The U.S. Department of Commerce National Institute of Standards and Technology lists these guidelines:

  1. Identify:  What do I have to protect?  Emails, Ransomware, PII, PCI, PHI Info, Inventory computer equipment.
  2. Protect:  What can I do?  Two step authentication for email and social media; education by training staff; adopting pass phrases and not changing vs. 90 password changes – phrases like HBAIisthegreatestorganization are really hard to break through; have a cyber security policy – otherwise you might be exposed to a lawsuit or breach laws.  Check into the FCC response plan.
  3. Detect:  Watch logs (automate); intrusion detection system for emails; regular, non-electronic communication; and scrutinize email requests.
  4. Respond:  If you’ve bee hacked then:  Contact banks and financial institutions, contact local FBI office, and go to IC3.gov to file a complaint.
  5. Recover:  Who’s responsible?  There are reporting agencies all over; reputation damage, balance sheet disruption, backup and backup, and look into cyber insurance.

For more information, go to the FTC’s small business portal by clicking here.  There are tip sheets, videos, a blog, and enforcement cases.

Wire Fraud and Real Estate

Email hackers are becoming increasingly devious. And now, more of them are targeting consumers involved in real estate transactions.  A growing trend among hackers is to rummage through consumers’ email inboxes to identify people in the process of buying a home or land.

When these hackers find a potential target, they send a bogus email that looks like it’s from the home buyer’s real estate agent, title company or attorney saying there are new money-wiring procedures. The home buyers are given falsified instructions and a fraudulent account number to which many of them unwittingly wire funds – which rarely are recovered.

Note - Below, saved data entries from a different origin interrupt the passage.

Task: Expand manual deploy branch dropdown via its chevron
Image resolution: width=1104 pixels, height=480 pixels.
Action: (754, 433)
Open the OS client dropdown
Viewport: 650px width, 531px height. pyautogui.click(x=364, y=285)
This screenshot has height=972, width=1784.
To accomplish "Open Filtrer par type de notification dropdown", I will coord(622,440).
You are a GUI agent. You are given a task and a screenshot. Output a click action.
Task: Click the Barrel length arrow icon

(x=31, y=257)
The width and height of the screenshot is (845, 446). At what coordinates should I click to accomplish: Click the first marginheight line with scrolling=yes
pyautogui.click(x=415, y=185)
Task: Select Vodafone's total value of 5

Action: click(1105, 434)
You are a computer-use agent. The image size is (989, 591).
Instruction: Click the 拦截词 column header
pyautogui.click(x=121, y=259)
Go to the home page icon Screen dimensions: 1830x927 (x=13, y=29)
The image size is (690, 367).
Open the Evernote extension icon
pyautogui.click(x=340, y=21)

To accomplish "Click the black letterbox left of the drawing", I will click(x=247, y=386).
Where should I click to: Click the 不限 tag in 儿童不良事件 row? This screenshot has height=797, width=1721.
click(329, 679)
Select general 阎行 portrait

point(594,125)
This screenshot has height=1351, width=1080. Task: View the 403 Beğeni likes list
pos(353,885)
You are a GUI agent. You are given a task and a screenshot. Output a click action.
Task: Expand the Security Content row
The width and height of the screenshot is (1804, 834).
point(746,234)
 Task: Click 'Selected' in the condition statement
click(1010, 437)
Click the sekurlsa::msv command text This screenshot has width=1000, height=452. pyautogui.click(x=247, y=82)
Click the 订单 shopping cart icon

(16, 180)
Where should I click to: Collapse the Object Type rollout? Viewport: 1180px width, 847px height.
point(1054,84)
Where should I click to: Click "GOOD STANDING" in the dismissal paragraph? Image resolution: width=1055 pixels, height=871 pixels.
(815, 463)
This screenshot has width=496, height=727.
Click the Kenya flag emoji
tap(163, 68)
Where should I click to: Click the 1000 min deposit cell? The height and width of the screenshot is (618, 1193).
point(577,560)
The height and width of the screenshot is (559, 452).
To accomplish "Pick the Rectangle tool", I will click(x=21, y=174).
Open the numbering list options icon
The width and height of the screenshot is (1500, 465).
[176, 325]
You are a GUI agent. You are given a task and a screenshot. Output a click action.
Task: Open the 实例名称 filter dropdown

The American Land Title Association recently formed a coalition of industry organizations to discuss best practices and develop methods of educating consumers to better recognize possible scams.  In addition to NAHB, the coalition includes representatives from the Credit Union National Association, the National Association of Realtors, the Mortgage Bankers Association, the American Bankers Association, Wells Fargo and others.  Some of the tips shared by these groups, as well as feedback from NAHB members, include:

  1. Consumers should use caution when hitting “Reply” to certain emails. Criminals often use email addresses that are very similar to legitimate ones. When drafting a reply email, it’s safest to delete the email address in the “To” field and then re-type the intended address to ensure it goes to the correct person.
  2. Title companies and lenders should require all wiring instructions either to be faxed, delivered by courier, or requested in-person. Many businesses have already deemed email and telephone calls as unacceptable methods of conveying wiring instructions.
  3. Consumer requests regarding wire transfers should only be done in-person at a financial institution. In the case of requests to wire loan proceeds, the bank should initiate contact with the attorney to obtain wiring instructions.
  4. Companies should consider adding a notification below email signatures. For example: IMPORTANT NOTICE: Never trust wiring instructions sent via email. Cyber criminals are hacking email accounts and sending emails with fake wiring instructions. Always independently confirm wiring instructions in-person or via a trusted and verified phone number. Never wire money without double-checking that the wiring instructions are correct.

State Fire Marshal’s Code Amendment to Carbon Monoxide Alarms

The Iowa State Fire Marshal’s office will hold a stakeholder meeting in early November regarding changes to carbon monoxide alarms.  Check it out here and email Jay Iverson with any questions or concerns.

Made your IBS Room Reservations Yet?

There are only 83 days until the 2018 International Builders’ Show® (IBS)! Have you made room reservations? The HBA Housing Deadline is October 30. You can find more information here regarding hotel and travel to Orlando.  Our Iowa block is at the Springhill Suites and you will be directed to there, if any rooms are left.  We will once again have a gathering of our Iowa registrants at the Rosen Centre – combining efforts with our Area 10 friends:  Minnesota, Wisconsin, North Dakota, and South Dakota.  You will receive a personal invite if registered.

Association Health Plans – Finally Some Progress!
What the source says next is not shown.